Let's be clear about what veterans court does: it's a diversion program that connects former service members with treatment, mentorship, and structured accountability instead of just cycling them through the revolving door of traditional criminal proceedings. It's the kind of targeted intervention that fiscal conservatives should love — it costs less per participant than incarceration, produces better outcomes, and keeps people from becoming long-term wards of the system.

And yet, here we are.

San Francisco's budget is a $14-billion-plus behemoth. The city spends staggering sums on homelessness programs with questionable metrics, on bureaucratic layers that would make the Pentagon blush, and on infrastructure projects that routinely blow past their budgets. But when it comes time to trim, we're apparently going after a program that serves people who volunteered to put their lives on the line for the country.
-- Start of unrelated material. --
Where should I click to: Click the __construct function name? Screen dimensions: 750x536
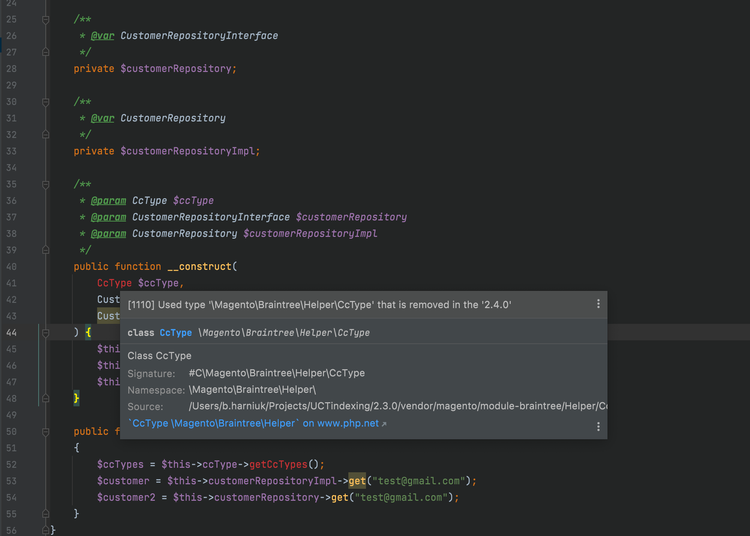click(198, 266)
This is the fundamental problem with how San Francisco governs: there's never a shortage of money for new initiatives, pilot programs, and consultants, but existing programs that quietly deliver results are perpetually one budget cycle away from extinction. Nobody holds a rally for veterans court. There's no nonprofit gala. It just works — and that, ironically, makes it vulnerable.
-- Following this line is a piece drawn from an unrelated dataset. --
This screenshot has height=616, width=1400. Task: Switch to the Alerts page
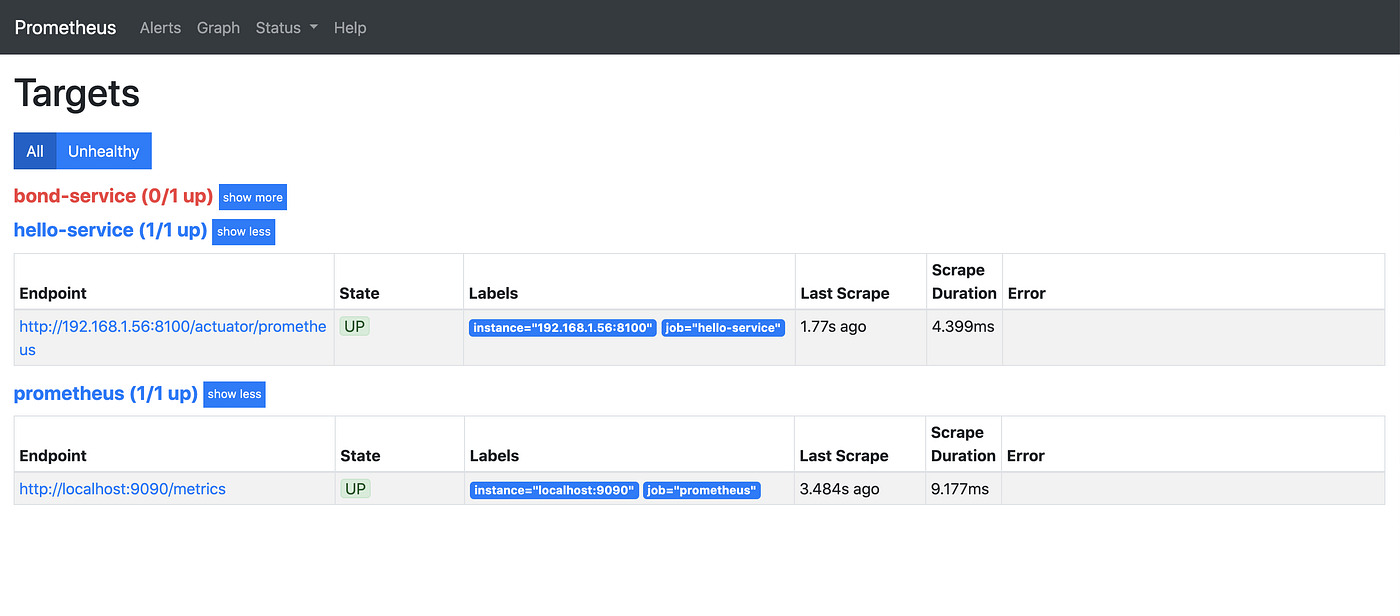(160, 28)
If the city can't find room in its gargantuan budget to keep veterans court running, it tells you everything you need to know about priorities at City Hall. We're not talking about tens of millions here. We're talking about a rounding error in a budget that loses more money to inefficiency before lunch than veterans court spends in a year.

The men and women who served deserve better than being treated as a line item that's easy to erase. San Francisco should be embarrassed.